Secondly, I share my story to spread awareness to the healthcare community that is far behind on it’s care and treatment of women. Experiencing the dismissive responses of our experience motivates me to advocate for women experiencing PMDD. It made me reflect on the women I love that were going through other obstacles all at the dismissiveness of their men or society. It changed me, it even changed my business model to being the teammate for women owned business, I know what PMDD stole from my career. Now I’m trying to make up for lost time all while helping other women grow their business through all the obstacles we as women encounter.

In asking myself what else can I do?
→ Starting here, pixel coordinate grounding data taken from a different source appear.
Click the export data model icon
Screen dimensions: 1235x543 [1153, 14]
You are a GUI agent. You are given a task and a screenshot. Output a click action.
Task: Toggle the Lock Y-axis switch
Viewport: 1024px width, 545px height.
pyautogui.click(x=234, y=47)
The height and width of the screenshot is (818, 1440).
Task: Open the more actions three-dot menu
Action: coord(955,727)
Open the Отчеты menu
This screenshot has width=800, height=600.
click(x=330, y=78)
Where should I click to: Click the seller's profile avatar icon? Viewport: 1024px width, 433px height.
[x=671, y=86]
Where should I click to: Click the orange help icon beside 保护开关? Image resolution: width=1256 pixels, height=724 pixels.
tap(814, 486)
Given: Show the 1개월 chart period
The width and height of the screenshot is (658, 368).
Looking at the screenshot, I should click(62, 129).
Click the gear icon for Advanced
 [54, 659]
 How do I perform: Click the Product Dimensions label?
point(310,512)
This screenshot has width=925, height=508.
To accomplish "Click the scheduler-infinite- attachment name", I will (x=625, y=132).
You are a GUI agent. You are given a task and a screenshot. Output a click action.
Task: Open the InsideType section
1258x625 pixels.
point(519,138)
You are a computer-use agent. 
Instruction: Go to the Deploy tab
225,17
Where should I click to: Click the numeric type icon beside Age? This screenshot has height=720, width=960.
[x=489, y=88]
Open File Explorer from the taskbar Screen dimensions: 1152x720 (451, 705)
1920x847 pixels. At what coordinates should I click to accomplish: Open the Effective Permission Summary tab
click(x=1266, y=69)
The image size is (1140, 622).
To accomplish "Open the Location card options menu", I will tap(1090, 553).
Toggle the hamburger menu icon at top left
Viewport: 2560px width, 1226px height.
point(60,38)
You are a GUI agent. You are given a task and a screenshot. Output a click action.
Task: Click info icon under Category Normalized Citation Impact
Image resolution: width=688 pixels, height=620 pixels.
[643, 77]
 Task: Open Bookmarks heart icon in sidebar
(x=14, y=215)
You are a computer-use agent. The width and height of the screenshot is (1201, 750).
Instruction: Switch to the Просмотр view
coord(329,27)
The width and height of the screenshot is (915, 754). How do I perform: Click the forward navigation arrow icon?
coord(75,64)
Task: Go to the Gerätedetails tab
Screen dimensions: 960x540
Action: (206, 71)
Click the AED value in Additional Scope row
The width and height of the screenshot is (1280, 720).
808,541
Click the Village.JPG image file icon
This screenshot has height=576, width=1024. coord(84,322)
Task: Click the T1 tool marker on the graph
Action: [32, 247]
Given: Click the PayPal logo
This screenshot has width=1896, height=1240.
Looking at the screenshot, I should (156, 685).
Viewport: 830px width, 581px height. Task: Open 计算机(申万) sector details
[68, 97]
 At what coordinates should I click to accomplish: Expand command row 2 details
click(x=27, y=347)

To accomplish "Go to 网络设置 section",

I can use my graphic design skills to create things like infographs that people can share to educate. I can put my heart and soul into writing this story. I can use my SEO skills to optimize this page about PMDD so that when suffers search for answers to their questions they will have this page to land. And I can create art that spreads awareness about PMDD.

This was written in a rush, to have it ready for April: PMDD Awareness Month. Please forgive anything that isn’t clearly written. If you have questions or concerns, please email me at lacey@jlaceytaylor.com. I call other people out all the time for putting the wrong information out there. I want other PMDD sufferers to have the clearest path to wellness as possible, so I’m
open to feedback. I do plan to add to, update, edit and evolve this page so check back as you like. I won’t be linking this from my website or biz/personal social media pages (but maybe in our private groups) so the best way to get to this information is by bookmarking the page and possibly googling it once I optimize the page.

I’m not a medical professional or doctor. Consult with a medical professional if you want medical advice.

I have no financial interest in the program that cured me, or anything related to PMDD.
I simple want to shout it from the roof tops to help other PMDD warriors.